> [WHAT THE TASK ASKS]: Begin at the line with "You are a computer-use" and output every line through the end of the records, exactly as given. Omit pictures.

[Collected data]

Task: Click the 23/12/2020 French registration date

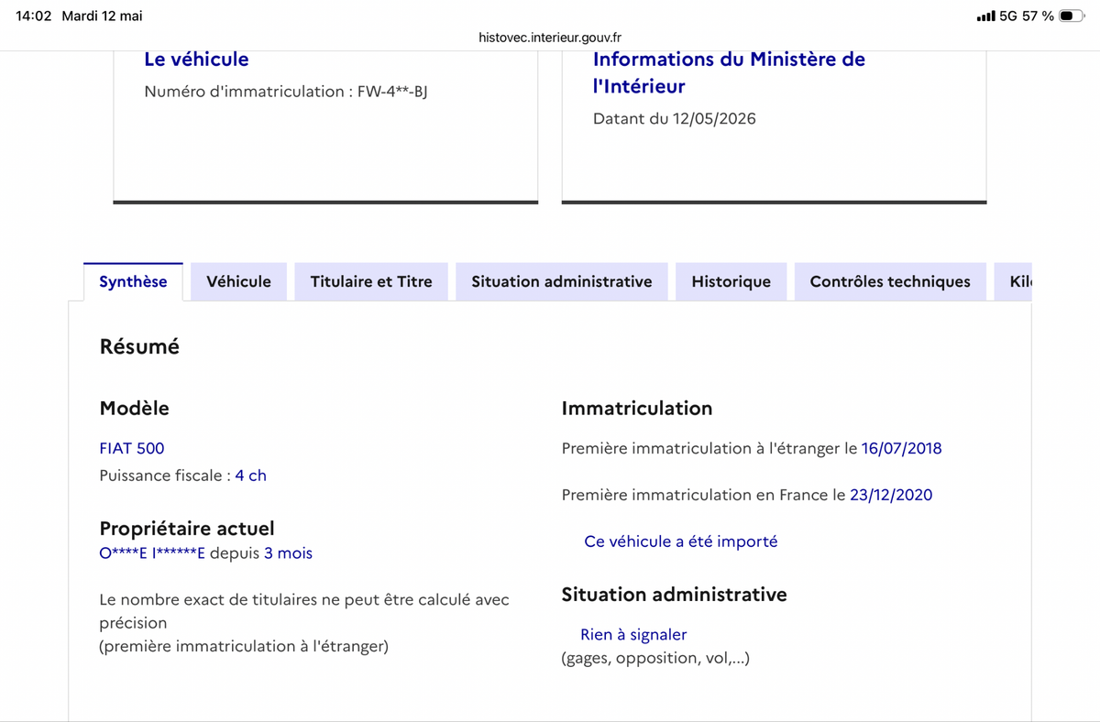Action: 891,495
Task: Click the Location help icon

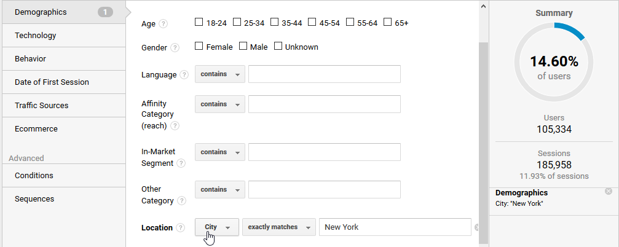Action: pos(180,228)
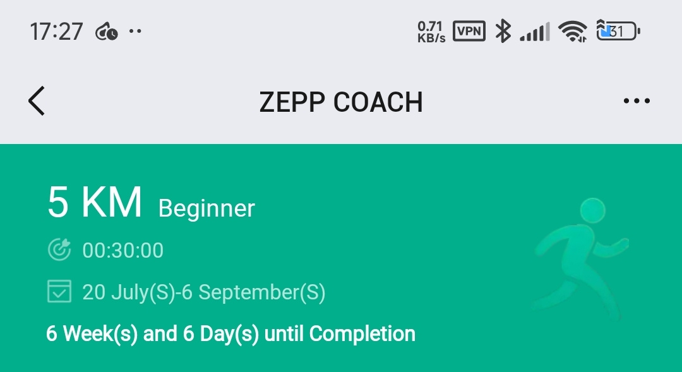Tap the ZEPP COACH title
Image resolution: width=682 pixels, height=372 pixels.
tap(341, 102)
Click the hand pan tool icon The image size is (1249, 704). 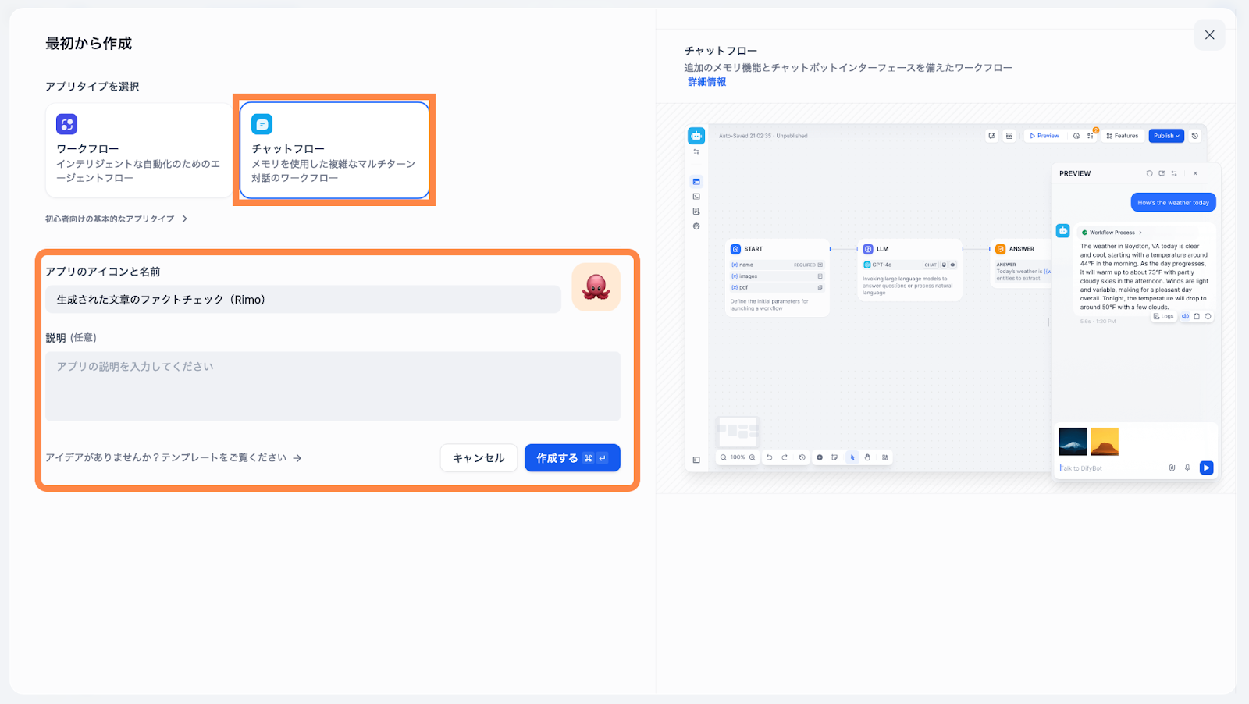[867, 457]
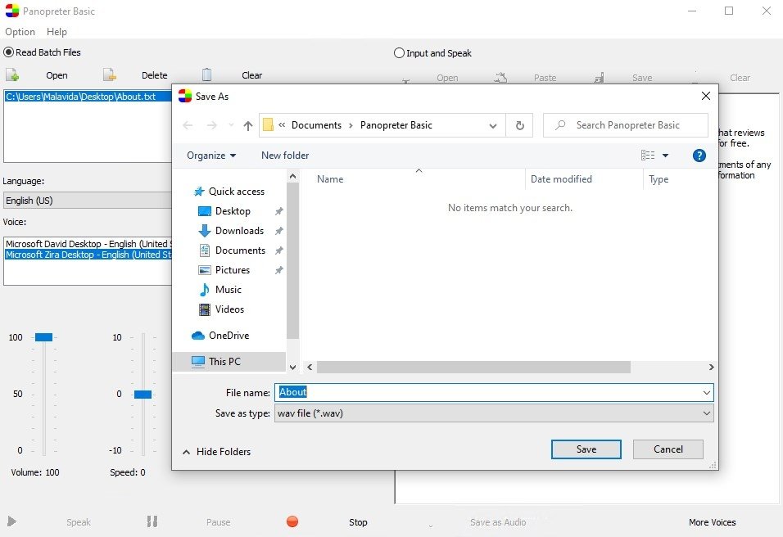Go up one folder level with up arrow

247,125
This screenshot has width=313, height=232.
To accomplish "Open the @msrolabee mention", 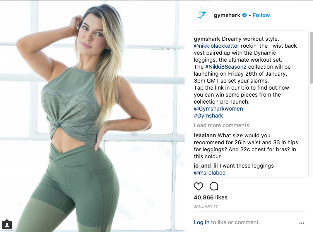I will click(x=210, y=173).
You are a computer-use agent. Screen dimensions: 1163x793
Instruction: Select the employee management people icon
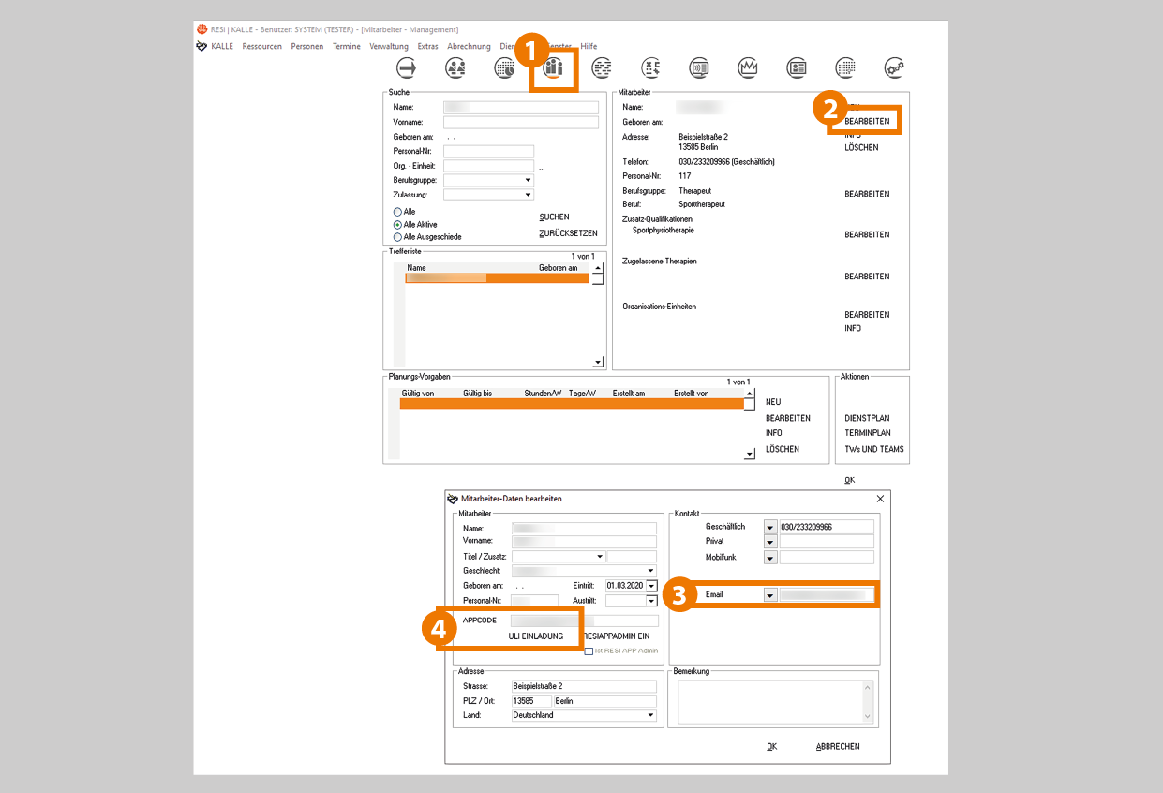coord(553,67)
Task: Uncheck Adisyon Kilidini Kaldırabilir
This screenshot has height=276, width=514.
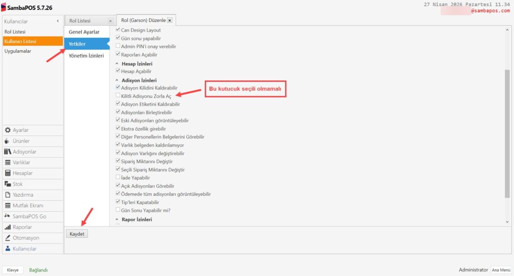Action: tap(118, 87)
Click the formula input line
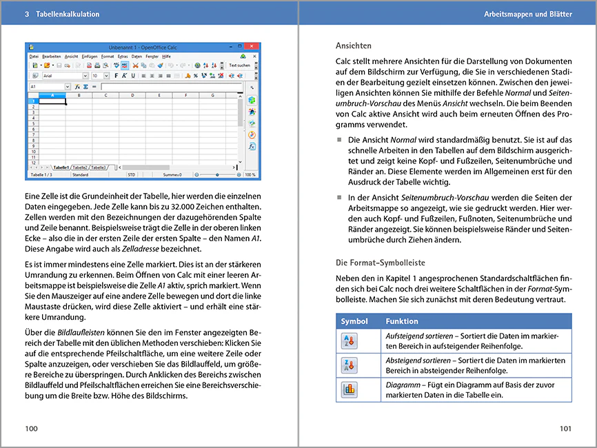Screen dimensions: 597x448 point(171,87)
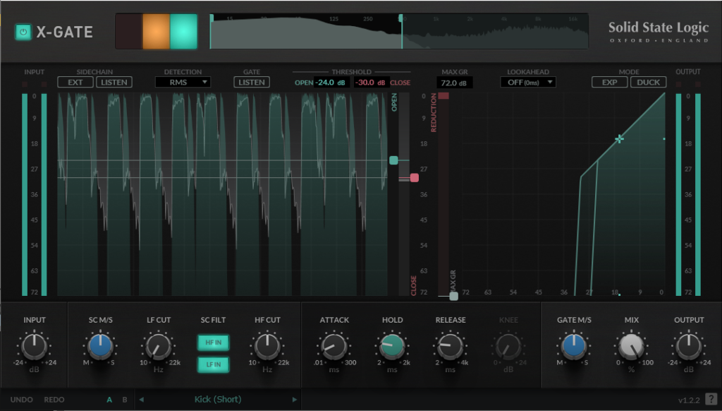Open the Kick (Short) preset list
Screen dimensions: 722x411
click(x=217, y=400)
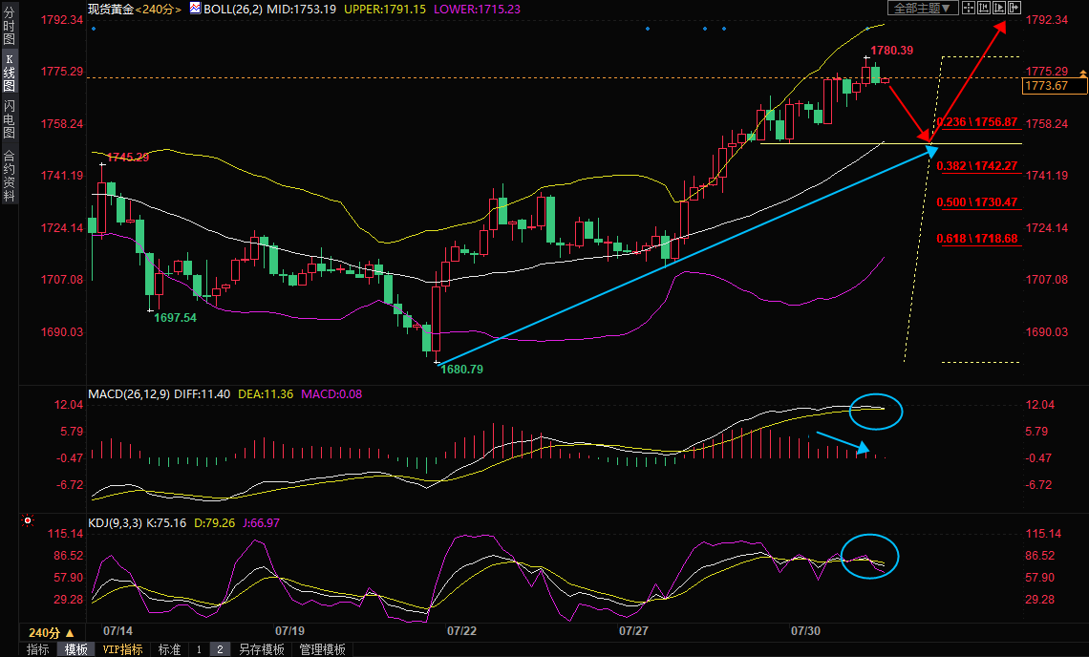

> [EXERCISE ANSWER]:
You are a computer-use agent. Screen dimensions: 1163x793
Instruction: Select the employee management people icon
coord(553,67)
Task: Uncheck Adisyon Kilidini Kaldırabilir
This screenshot has height=276, width=514.
Action: tap(118, 87)
Click the formula input line
Screen dimensions: 597x448 point(171,87)
Open the Kick (Short) preset list
Screen dimensions: 722x411
click(x=217, y=400)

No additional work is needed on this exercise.